#### Provided records

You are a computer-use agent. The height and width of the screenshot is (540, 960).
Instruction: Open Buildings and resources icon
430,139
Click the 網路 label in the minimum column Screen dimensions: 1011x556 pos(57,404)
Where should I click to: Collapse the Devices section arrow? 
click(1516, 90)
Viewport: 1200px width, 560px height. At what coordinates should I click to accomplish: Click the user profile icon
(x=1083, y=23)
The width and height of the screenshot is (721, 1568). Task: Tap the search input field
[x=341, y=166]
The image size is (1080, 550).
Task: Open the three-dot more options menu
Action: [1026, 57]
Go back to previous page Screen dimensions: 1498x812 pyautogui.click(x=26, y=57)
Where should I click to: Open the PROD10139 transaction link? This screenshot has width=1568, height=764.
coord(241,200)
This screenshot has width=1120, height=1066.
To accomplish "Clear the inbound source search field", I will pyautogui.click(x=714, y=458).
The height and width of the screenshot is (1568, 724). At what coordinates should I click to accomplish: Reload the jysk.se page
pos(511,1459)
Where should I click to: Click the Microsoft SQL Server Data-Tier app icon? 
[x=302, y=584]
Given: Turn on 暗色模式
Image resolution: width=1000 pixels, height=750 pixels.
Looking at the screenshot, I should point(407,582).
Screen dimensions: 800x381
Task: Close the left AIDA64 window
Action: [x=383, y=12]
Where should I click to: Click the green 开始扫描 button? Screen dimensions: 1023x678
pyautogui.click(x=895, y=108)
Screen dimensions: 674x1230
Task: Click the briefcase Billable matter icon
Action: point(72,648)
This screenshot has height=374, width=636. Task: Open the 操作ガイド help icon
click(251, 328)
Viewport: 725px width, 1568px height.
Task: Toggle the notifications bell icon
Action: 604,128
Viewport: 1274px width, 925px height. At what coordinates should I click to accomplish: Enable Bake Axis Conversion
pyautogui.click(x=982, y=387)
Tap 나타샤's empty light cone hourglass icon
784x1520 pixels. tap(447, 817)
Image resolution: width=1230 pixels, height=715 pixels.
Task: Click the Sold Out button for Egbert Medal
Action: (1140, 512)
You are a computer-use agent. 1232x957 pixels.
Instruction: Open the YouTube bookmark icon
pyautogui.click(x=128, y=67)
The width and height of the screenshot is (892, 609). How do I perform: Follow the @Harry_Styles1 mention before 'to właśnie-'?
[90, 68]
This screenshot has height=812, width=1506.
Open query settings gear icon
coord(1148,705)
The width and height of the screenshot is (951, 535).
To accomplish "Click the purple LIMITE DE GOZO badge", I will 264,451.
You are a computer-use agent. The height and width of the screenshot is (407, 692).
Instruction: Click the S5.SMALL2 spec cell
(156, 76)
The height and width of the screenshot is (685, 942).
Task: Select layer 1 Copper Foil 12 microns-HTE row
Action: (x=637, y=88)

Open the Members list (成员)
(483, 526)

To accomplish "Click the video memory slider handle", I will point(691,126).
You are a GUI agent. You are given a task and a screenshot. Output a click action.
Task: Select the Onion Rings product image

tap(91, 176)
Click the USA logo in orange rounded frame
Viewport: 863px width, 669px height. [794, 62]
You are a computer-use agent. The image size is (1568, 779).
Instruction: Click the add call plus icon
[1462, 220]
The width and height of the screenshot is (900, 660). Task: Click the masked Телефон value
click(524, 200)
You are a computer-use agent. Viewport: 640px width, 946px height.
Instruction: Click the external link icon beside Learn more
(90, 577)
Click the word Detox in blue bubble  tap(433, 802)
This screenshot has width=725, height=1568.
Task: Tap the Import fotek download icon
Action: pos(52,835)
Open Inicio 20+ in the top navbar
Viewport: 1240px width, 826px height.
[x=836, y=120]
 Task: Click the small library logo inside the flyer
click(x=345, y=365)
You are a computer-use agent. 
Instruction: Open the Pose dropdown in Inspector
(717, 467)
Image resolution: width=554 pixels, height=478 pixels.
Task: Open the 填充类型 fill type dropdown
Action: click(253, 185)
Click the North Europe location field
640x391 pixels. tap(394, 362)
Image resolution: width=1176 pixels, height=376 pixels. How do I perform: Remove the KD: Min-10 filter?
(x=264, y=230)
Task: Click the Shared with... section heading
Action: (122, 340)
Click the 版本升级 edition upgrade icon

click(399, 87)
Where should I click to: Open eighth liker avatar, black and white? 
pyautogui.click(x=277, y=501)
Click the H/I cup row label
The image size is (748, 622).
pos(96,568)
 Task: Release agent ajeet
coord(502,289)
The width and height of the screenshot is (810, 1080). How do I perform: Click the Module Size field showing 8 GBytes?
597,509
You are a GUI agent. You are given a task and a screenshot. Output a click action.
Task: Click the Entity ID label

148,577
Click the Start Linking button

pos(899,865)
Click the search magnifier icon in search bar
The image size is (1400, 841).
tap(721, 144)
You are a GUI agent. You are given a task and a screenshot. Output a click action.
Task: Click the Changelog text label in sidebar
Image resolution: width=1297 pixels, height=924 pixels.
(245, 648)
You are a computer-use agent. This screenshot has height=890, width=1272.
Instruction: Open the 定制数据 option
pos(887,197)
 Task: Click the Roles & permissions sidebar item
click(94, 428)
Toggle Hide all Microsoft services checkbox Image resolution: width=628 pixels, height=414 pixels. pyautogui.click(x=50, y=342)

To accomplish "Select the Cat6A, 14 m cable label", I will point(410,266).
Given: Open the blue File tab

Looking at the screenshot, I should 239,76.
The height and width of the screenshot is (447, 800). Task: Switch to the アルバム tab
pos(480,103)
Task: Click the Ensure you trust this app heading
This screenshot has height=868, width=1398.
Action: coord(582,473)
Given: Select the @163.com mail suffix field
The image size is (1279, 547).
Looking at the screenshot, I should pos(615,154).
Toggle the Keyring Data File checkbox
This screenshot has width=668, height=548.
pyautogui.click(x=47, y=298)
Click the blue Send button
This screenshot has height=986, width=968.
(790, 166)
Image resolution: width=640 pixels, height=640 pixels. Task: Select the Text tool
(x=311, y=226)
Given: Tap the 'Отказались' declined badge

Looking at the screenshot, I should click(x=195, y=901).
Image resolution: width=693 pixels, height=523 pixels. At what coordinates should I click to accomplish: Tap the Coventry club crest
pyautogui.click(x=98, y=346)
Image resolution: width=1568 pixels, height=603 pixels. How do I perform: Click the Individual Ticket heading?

########

Without leaving anything out, repeat every entry shown above.

§ Answer for the task:
You are a computer-use agent. The height and width of the screenshot is (540, 960).
Instruction: Open Buildings and resources icon
430,139
Click the 網路 label in the minimum column Screen dimensions: 1011x556 pos(57,404)
Where should I click to: Collapse the Devices section arrow? 
click(1516, 90)
Viewport: 1200px width, 560px height. At what coordinates should I click to accomplish: Click the user profile icon
(x=1083, y=23)
The width and height of the screenshot is (721, 1568). Task: Tap the search input field
[x=341, y=166]
The image size is (1080, 550).
Task: Open the three-dot more options menu
Action: [1026, 57]
Go back to previous page Screen dimensions: 1498x812 pyautogui.click(x=26, y=57)
Where should I click to: Open the PROD10139 transaction link? This screenshot has width=1568, height=764.
coord(241,200)
This screenshot has width=1120, height=1066.
To accomplish "Clear the inbound source search field", I will pyautogui.click(x=714, y=458).
The height and width of the screenshot is (1568, 724). At what coordinates should I click to accomplish: Reload the jysk.se page
pos(511,1459)
Where should I click to: Click the Microsoft SQL Server Data-Tier app icon? 
[x=302, y=584]
Given: Turn on 暗色模式
Image resolution: width=1000 pixels, height=750 pixels.
Looking at the screenshot, I should point(407,582).
Screen dimensions: 800x381
Task: Close the left AIDA64 window
Action: [x=383, y=12]
Where should I click to: Click the green 开始扫描 button? Screen dimensions: 1023x678
pyautogui.click(x=895, y=108)
Screen dimensions: 674x1230
Task: Click the briefcase Billable matter icon
Action: point(72,648)
This screenshot has height=374, width=636. Task: Open the 操作ガイド help icon
click(251, 328)
Viewport: 725px width, 1568px height.
Task: Toggle the notifications bell icon
Action: 604,128
Viewport: 1274px width, 925px height. At what coordinates should I click to accomplish: Enable Bake Axis Conversion
pyautogui.click(x=982, y=387)
Tap 나타샤's empty light cone hourglass icon
784x1520 pixels. tap(447, 817)
Image resolution: width=1230 pixels, height=715 pixels.
Task: Click the Sold Out button for Egbert Medal
Action: (1140, 512)
You are a computer-use agent. 1232x957 pixels.
Instruction: Open the YouTube bookmark icon
pyautogui.click(x=128, y=67)
The width and height of the screenshot is (892, 609). How do I perform: Follow the @Harry_Styles1 mention before 'to właśnie-'?
[90, 68]
This screenshot has height=812, width=1506.
Open query settings gear icon
coord(1148,705)
The width and height of the screenshot is (951, 535).
To accomplish "Click the purple LIMITE DE GOZO badge", I will 264,451.
You are a computer-use agent. The height and width of the screenshot is (407, 692).
Instruction: Click the S5.SMALL2 spec cell
(156, 76)
The height and width of the screenshot is (685, 942).
Task: Select layer 1 Copper Foil 12 microns-HTE row
Action: (x=637, y=88)

Open the Members list (成员)
(483, 526)

To accomplish "Click the video memory slider handle", I will point(691,126).
You are a GUI agent. You are given a task and a screenshot. Output a click action.
Task: Select the Onion Rings product image

tap(91, 176)
Click the USA logo in orange rounded frame
Viewport: 863px width, 669px height. [794, 62]
You are a computer-use agent. The image size is (1568, 779).
Instruction: Click the add call plus icon
[1462, 220]
The width and height of the screenshot is (900, 660). Task: Click the masked Телефон value
click(524, 200)
You are a computer-use agent. Viewport: 640px width, 946px height.
Instruction: Click the external link icon beside Learn more
(90, 577)
Click the word Detox in blue bubble  tap(433, 802)
This screenshot has width=725, height=1568.
Task: Tap the Import fotek download icon
Action: pos(52,835)
Open Inicio 20+ in the top navbar
Viewport: 1240px width, 826px height.
[x=836, y=120]
 Task: Click the small library logo inside the flyer
click(x=345, y=365)
You are a computer-use agent. 
Instruction: Open the Pose dropdown in Inspector
(717, 467)
Image resolution: width=554 pixels, height=478 pixels.
Task: Open the 填充类型 fill type dropdown
Action: click(253, 185)
Click the North Europe location field
640x391 pixels. tap(394, 362)
Image resolution: width=1176 pixels, height=376 pixels. How do I perform: Remove the KD: Min-10 filter?
(x=264, y=230)
Task: Click the Shared with... section heading
Action: (122, 340)
Click the 版本升级 edition upgrade icon

click(399, 87)
Where should I click to: Open eighth liker avatar, black and white? 
pyautogui.click(x=277, y=501)
Click the H/I cup row label
The image size is (748, 622).
pos(96,568)
 Task: Release agent ajeet
coord(502,289)
The width and height of the screenshot is (810, 1080). How do I perform: Click the Module Size field showing 8 GBytes?
597,509
You are a GUI agent. You are given a task and a screenshot. Output a click action.
Task: Click the Entity ID label

148,577
Click the Start Linking button

pos(899,865)
Click the search magnifier icon in search bar
The image size is (1400, 841).
tap(721, 144)
You are a GUI agent. You are given a task and a screenshot. Output a click action.
Task: Click the Changelog text label in sidebar
Image resolution: width=1297 pixels, height=924 pixels.
(245, 648)
You are a computer-use agent. This screenshot has height=890, width=1272.
Instruction: Open the 定制数据 option
pos(887,197)
 Task: Click the Roles & permissions sidebar item
click(94, 428)
Toggle Hide all Microsoft services checkbox Image resolution: width=628 pixels, height=414 pixels. pyautogui.click(x=50, y=342)

To accomplish "Select the Cat6A, 14 m cable label", I will point(410,266).
Given: Open the blue File tab

Looking at the screenshot, I should 239,76.
The height and width of the screenshot is (447, 800). Task: Switch to the アルバム tab
pos(480,103)
Task: Click the Ensure you trust this app heading
This screenshot has height=868, width=1398.
Action: coord(582,473)
Given: Select the @163.com mail suffix field
The image size is (1279, 547).
Looking at the screenshot, I should pos(615,154).
Toggle the Keyring Data File checkbox
This screenshot has width=668, height=548.
pyautogui.click(x=47, y=298)
Click the blue Send button
This screenshot has height=986, width=968.
(790, 166)
Image resolution: width=640 pixels, height=640 pixels. Task: Select the Text tool
(x=311, y=226)
Given: Tap the 'Отказались' declined badge

Looking at the screenshot, I should click(x=195, y=901).
Image resolution: width=693 pixels, height=523 pixels. At what coordinates should I click to accomplish: Tap the Coventry club crest
pyautogui.click(x=98, y=346)
Image resolution: width=1568 pixels, height=603 pixels. How do I perform: Click the Individual Ticket heading?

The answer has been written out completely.